* [ACTIVITY]
The required output is the exact sequence of lines from the line holding "The width and height of the screenshot is (444, 239)." to the end of the records, inclusive.

* [THE DATA]
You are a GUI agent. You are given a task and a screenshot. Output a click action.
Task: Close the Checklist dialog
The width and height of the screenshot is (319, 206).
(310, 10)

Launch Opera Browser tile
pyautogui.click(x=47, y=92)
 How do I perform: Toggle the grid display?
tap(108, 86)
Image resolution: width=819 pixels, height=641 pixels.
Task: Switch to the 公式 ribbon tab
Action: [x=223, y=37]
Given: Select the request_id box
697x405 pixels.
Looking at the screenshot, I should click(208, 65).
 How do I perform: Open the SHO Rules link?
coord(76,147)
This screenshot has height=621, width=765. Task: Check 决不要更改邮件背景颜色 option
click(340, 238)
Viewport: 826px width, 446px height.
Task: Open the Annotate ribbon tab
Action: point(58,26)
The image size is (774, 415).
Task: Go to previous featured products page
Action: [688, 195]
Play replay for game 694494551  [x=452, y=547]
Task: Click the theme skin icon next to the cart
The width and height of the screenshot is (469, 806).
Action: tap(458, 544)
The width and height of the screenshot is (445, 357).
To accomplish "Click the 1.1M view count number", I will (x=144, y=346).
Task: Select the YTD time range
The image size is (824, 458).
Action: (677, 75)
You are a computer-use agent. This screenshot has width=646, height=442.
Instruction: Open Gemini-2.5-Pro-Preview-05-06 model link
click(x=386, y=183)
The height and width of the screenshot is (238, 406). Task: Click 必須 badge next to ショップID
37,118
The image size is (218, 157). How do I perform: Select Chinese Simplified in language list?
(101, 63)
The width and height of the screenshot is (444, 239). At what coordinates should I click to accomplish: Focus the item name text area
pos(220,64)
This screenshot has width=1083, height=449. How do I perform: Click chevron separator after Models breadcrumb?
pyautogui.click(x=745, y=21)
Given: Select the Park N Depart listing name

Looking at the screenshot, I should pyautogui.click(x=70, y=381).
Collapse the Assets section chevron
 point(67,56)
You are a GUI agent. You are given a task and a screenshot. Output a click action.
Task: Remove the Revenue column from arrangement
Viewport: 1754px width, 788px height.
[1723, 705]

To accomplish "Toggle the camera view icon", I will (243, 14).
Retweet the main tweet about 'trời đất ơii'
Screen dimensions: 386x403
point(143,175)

* [YOUR RESPONSE]
The width and height of the screenshot is (444, 239). At what coordinates should I click to accomplish: Focus the item name text area
pos(220,64)
This screenshot has width=1083, height=449. How do I perform: Click chevron separator after Models breadcrumb?
pyautogui.click(x=745, y=21)
Given: Select the Park N Depart listing name

Looking at the screenshot, I should pyautogui.click(x=70, y=381).
Collapse the Assets section chevron
 point(67,56)
You are a GUI agent. You are given a task and a screenshot. Output a click action.
Task: Remove the Revenue column from arrangement
Viewport: 1754px width, 788px height.
[1723, 705]

To accomplish "Toggle the camera view icon", I will (243, 14).
Retweet the main tweet about 'trời đất ơii'
Screen dimensions: 386x403
point(143,175)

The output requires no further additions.